A lot of study marked the path to Catholicism for former Calvinists Tom and Jessica Brown

‘Comes down to authority’
Tom and Dan eventually did start talking about faith — every day, over lunch — and exchanging e-mails throughout the day. Tom soon realized that the debate between Catholicism and Protestantism boiled down to the issue of authority.

“At some point fairly early on, I said to him, ‘Dan, if this really all comes down to authority, and if you’re right on authority — the magisterium versus my Westminster Confession or the Bible alone — if you’re right on authority, then all these other debates don’t matter, because if you’re right on authority then you’re going to be right on the assumption of Mary or anything like that.”

Through their conversations, Tom began to see problems with the Protestant doctrine of “sola scriptura.”

“The Protestant has to say, ‘Well, we have this one ultimate doctrine that says any truth claim about the Christian faith has to come from Scripture,’ but that’s a truth claim that’s not in Scripture. And once I hit that brick wall, it was a game-changer for me.”

‘It was pretty devastating’
As Tom began to be swayed toward Catholicism by his study of issues like apostolic succession and the canon of Scripture, Jessica got worried.

“When Tom started coming home with questions about Catholicism, it was pretty devastating to me that he would be that easily swayed,” she said. “Like most Protestants, I had the attitude that I could out-argue a Catholic in about two minutes — that’s all it took. Just open a Bible, and it would be that easy.
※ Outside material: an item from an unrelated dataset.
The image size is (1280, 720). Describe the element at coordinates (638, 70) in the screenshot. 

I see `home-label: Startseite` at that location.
But I very soon learned it was not that easy, and it was very challenging to me.”

Their Presbyterian pastors had no satisfactory answers for the questions Tom was asking, so Jessica started doing her own research, hoping to find arguments to keep Tom Protestant.
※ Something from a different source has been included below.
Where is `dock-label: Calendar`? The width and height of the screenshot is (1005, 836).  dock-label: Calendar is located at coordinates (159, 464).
“I had no intention of following him” toward Catholicism, she said, or of letting their young children be influenced by Catholicism. The growing theological rift was starting to strain their marriage.

Emotional hurdles
As Jessica studied, though, “I pretty much had to come to all the same conclusions that Tom did,” she said.

But conversion isn’t solely an intellectual exercise.

“I had such a negative view of Catholics because most Catholics I knew really didn’t have a clue what they believed,” Jessica said. She was afraid of leaving a warm, vibrant, faithful Protestant church for a Catholic parish where, she assumed, no one would care about or even know each other.

Besides, both Tom and Jessica dreaded how their families might react.

“My reasons for wanting to stay Protestant were largely emotional,” Jessica said. “It’s what my family was, what my parents are, and it’s not a nice thing to want to say to them, ‘What you gave to me is not what I want to have anymore.’”

‘Such a wonderful thing’
Nevertheless, both Tom and Jessica decided to join RCIA at Our Lady Star of the Sea Parish when they moved to Bremerton from Maryland last summer. To their delight, they found a warm and welcoming community of new friends there.

“Star of the Sea is such an alive parish,” Jessica said. The idea of ever becoming Catholic “started out as such a negative thing … but it became such a wonderful thing,” she added.

For the past year, Tom has been writing on a Website, Called to Communion, with 10 other Calvinist converts to Catholicism. The site has already played a part in several other people’s conversion to Catholicism, Tom said.

When Tom and Jessica are confirmed at the Easter Vigil, Tom’s old Navy buddy Dan will be on hand as his sponsor. And Tom can rest assured that their debates didn’t shake Dan’s Catholic faith — he’s now known as Brother Daniel Vitz of the Institute of the Incarnate Word.

To their delight, they found a warm and welcoming community of new friends.